Even a highly capable central purchasing function cannot operate effectively if it remains in isolation from the rest of the organisation. It needs to interact effectively with others, including senior management, technical departments, project directors and site managers, to ensure that the central purchasing activities for individual commodities are aligned and supported by the internal customers.
Leading companies aid this process by establishing a purchasing steering committee, staffed by project leaders and senior members of other functions, to ensure that the central purchasing efforts are aligned with the needs of the individual projects as well as the wider organisation. The steering committee can also help determine where the central purchasing function should apply its efforts: the new function typically has more opportunity to add value in high-cost, high-complexity categories with a significant commonality between projects, like electrical and HVAC equipment, for example, than in small highly project-specific spend areas, like one-off, customised finishing work or bespoke technical solutions in security and access systems.
Smooth, effective day-to-day interactions between the project purchasing teams and their central counterparts are vital too. Making these relationships work requires companies to align roles and responsibilities between the two organisations, while standardised processes help everyone understand their roles and responsibilities. To gain the maximum benefit from sourcing opportunities offered by low-cost countries, companies may have to locate central sourcing teams on the ground in key target regions.
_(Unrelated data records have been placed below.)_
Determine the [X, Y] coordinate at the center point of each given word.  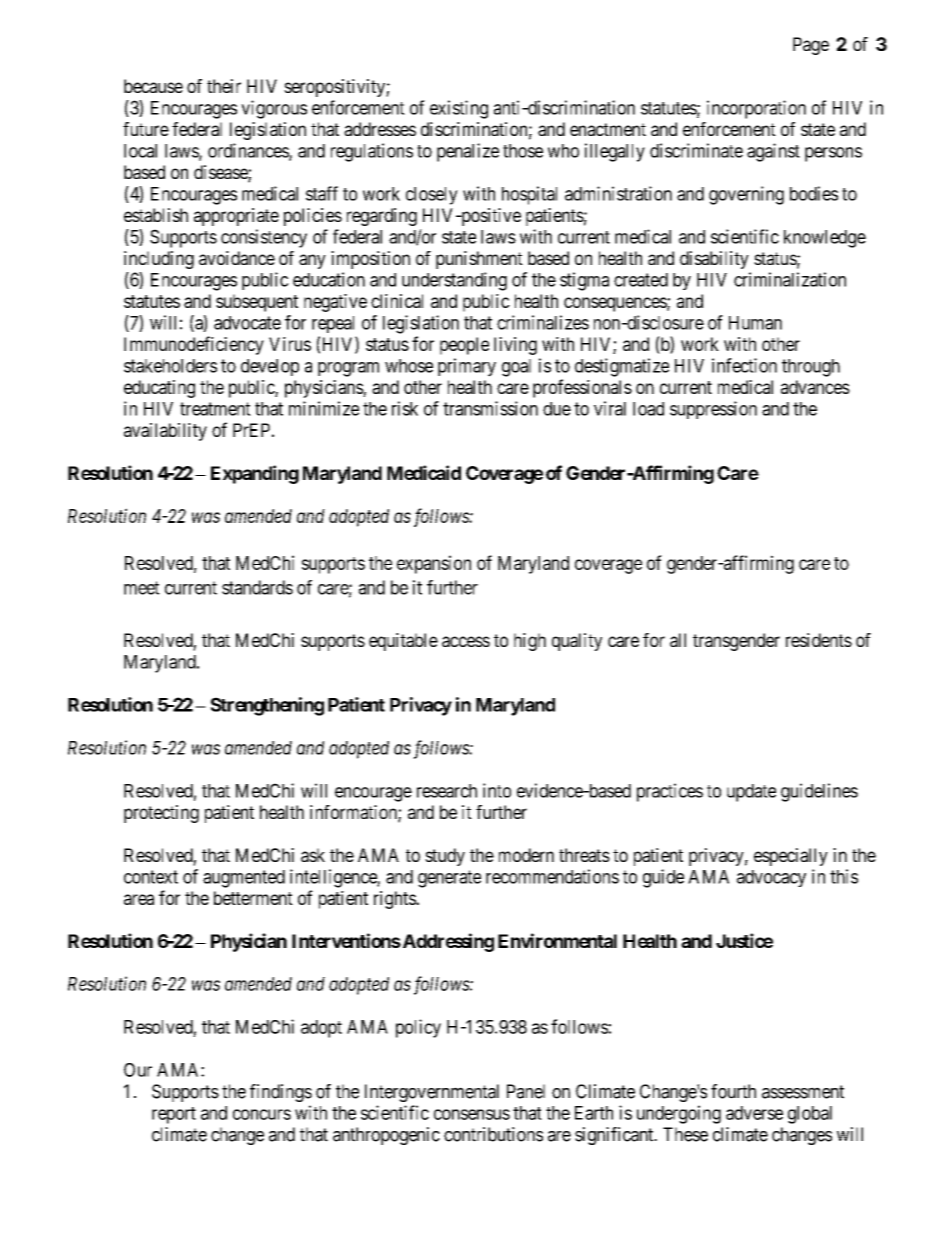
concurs [262, 1114]
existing [459, 109]
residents [819, 640]
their [224, 86]
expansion [434, 564]
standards [257, 587]
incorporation [756, 109]
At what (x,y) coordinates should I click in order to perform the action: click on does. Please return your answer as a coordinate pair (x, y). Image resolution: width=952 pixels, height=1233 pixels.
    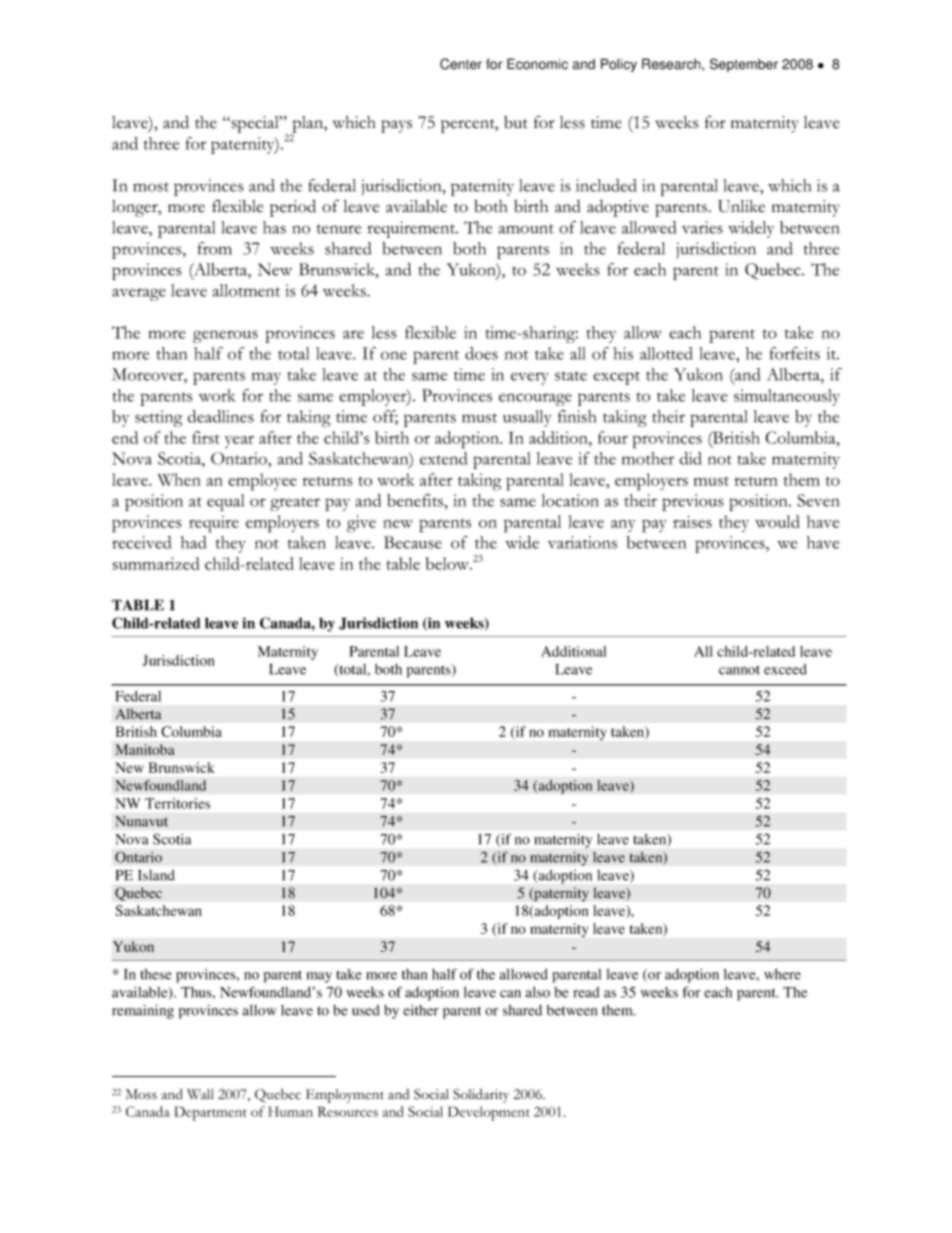
    Looking at the image, I should click on (481, 353).
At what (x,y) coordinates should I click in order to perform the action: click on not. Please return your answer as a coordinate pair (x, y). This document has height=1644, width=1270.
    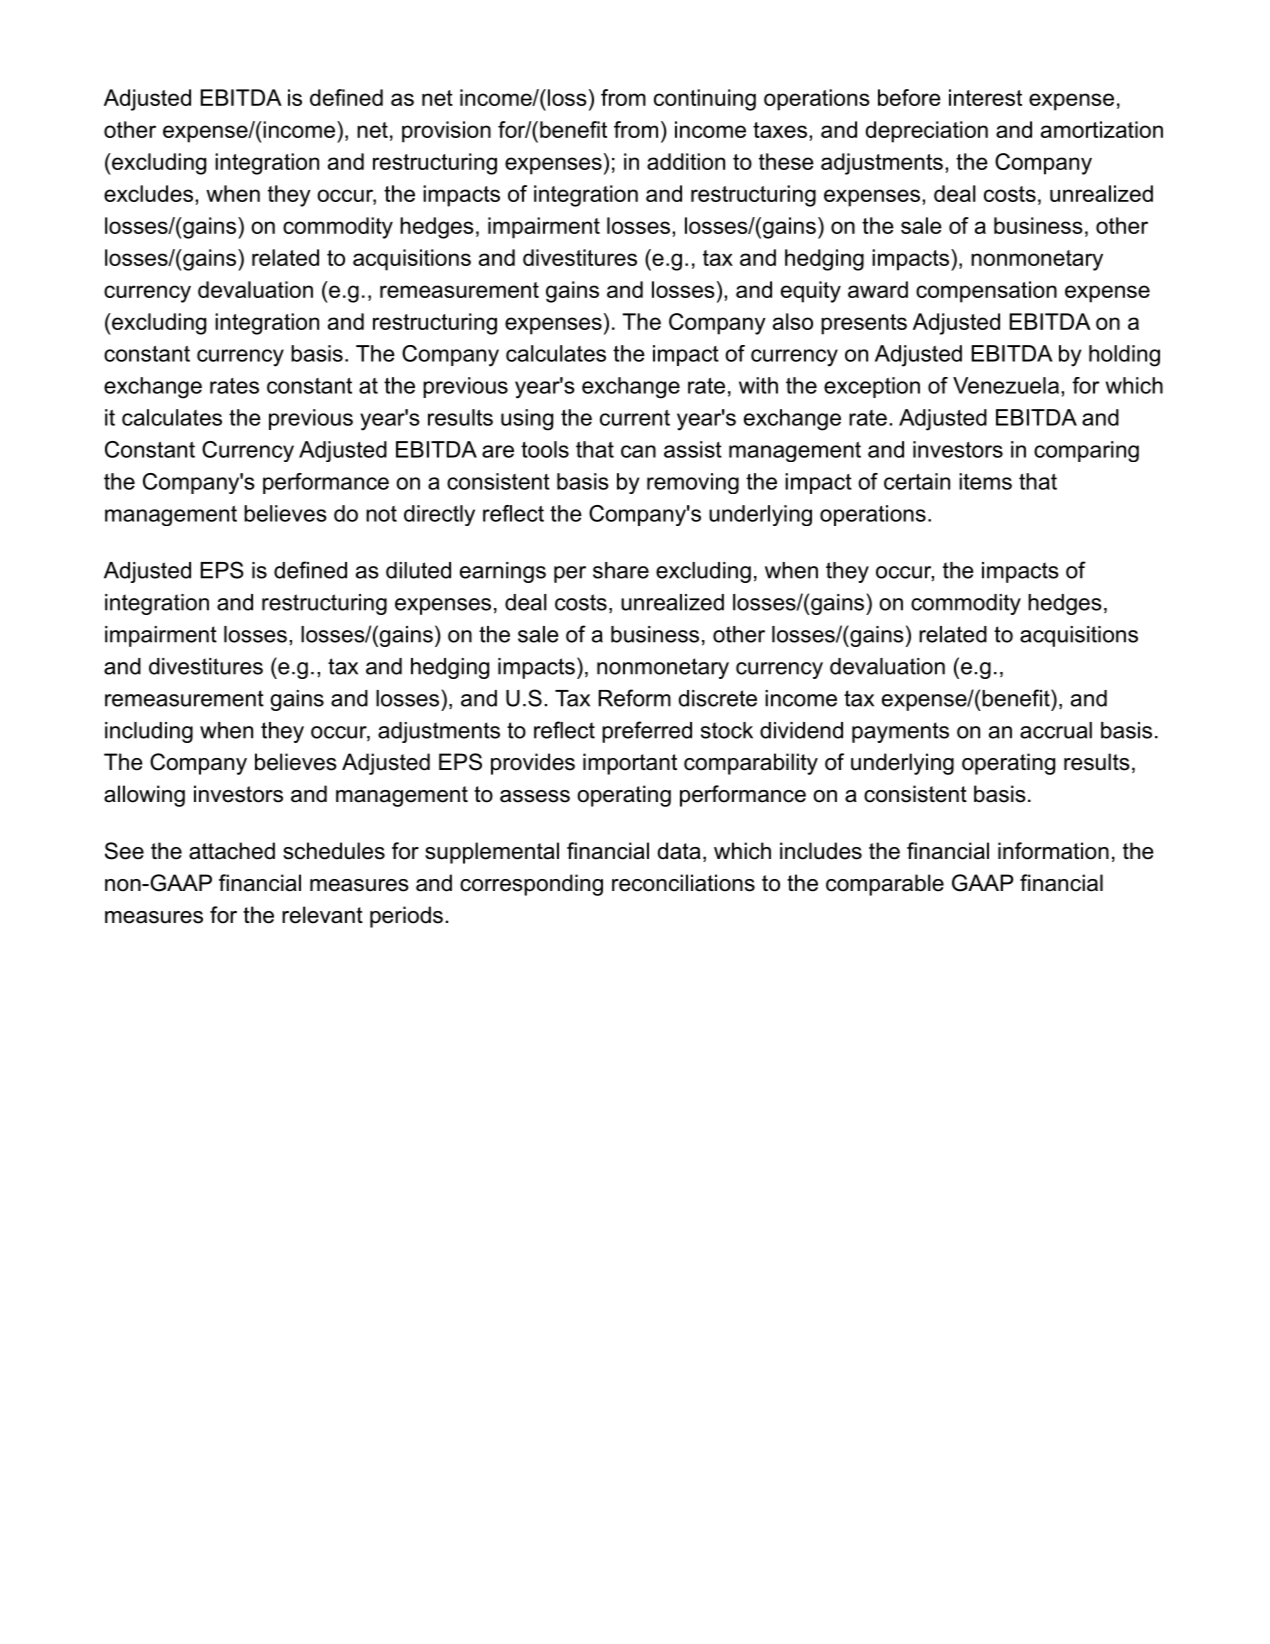
    Looking at the image, I should click on (381, 514).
Finally, an effective performance management system is essential to ensure that all parts of the purchasing organisation are operating properly. Such systems should include a balanced set of KPIs (key performance indicators) covering areas such as compliance with frame contracts, and negotiation performance as well as metrics like savings achieved compared to historic prices (adjusted for raw material costs), and compared to budget. The performance management function should also track supplier performance in terms of cost, time and quality, and share the scorecard with its key suppliers – the more important the supplier, the more frequent and detailed the review. For some companies this may even lead to jointly agreed development initiatives to support suppliers to better meet expectations.
External spend already consumes the majority of construction companies’ revenues and as that fraction continues to rise, a high-performing procurement function is becoming an ever more critical capability for the years to come.
* Guido Baier is a principal in the Dubai office of McKinsey and Company, where Armin Lohr is a director. Nicklas Garemo is a director in the Abu Dhabi office.